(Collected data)
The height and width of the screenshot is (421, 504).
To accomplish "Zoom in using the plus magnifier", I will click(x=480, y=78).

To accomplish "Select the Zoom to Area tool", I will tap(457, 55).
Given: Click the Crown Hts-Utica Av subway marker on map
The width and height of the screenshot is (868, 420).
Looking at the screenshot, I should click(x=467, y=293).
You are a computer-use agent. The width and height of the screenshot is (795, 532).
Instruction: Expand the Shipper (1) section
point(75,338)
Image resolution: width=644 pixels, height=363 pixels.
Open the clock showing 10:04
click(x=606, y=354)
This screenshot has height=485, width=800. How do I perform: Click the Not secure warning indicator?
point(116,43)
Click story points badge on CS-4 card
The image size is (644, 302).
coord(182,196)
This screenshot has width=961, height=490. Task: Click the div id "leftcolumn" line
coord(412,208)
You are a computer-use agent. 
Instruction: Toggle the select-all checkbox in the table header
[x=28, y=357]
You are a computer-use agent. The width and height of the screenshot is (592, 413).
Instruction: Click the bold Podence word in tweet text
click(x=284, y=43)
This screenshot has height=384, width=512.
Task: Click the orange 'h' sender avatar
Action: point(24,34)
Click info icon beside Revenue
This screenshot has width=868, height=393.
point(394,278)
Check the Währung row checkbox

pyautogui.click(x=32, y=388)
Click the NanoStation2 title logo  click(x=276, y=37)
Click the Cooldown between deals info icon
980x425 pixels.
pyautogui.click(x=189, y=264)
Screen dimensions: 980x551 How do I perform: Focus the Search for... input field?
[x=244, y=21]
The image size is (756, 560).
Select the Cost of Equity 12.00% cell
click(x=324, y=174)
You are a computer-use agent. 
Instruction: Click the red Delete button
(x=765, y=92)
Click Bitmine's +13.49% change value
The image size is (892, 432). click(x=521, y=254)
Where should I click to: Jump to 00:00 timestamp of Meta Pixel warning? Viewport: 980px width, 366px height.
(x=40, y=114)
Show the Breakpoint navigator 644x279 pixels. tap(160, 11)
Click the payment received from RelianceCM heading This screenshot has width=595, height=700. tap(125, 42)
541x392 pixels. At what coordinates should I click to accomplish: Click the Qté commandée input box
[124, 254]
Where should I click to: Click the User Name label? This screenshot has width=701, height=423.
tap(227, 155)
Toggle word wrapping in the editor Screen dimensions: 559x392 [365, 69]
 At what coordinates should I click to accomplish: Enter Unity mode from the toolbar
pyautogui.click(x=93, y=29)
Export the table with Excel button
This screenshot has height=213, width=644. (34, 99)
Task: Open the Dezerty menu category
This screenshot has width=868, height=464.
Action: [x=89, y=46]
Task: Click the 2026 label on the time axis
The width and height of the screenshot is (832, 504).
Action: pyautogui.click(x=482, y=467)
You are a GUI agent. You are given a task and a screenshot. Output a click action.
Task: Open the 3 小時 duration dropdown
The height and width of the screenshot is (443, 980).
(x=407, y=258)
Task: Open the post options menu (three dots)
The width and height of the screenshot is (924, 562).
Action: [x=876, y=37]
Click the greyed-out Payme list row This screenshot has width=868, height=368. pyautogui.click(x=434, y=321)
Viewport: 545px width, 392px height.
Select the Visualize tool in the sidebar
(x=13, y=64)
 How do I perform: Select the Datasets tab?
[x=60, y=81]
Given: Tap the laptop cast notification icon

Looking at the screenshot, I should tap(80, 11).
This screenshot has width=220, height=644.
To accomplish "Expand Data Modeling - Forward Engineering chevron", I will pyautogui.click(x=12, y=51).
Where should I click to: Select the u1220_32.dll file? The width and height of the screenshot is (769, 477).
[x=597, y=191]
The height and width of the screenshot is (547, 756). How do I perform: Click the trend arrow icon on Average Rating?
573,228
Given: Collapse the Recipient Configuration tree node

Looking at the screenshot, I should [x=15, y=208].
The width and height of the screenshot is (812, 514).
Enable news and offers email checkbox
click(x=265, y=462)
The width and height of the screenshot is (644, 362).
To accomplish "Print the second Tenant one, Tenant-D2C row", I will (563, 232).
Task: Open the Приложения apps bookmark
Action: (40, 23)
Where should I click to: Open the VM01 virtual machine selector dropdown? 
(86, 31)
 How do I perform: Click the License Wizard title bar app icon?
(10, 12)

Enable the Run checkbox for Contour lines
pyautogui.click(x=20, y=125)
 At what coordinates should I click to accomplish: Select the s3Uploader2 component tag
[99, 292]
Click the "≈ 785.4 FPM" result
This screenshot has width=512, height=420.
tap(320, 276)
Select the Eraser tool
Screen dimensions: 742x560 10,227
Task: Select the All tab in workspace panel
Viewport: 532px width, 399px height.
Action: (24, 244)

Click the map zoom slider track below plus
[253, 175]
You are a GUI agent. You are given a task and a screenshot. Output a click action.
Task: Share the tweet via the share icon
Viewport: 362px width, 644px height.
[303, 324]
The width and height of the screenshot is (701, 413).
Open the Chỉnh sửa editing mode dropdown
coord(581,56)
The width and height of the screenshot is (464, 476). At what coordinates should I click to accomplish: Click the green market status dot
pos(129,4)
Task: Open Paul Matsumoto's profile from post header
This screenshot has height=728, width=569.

PROBLEM REQUIREMENTS:
The answer must be the line containing "The width and height of the screenshot is (464, 476)." and every line after it to the end of the records, repeated exactly.

TASK ANSWER:
The width and height of the screenshot is (464, 476). At what coordinates should I click to accomplish: Click the green market status dot
pos(129,4)
Task: Open Paul Matsumoto's profile from post header
This screenshot has height=728, width=569.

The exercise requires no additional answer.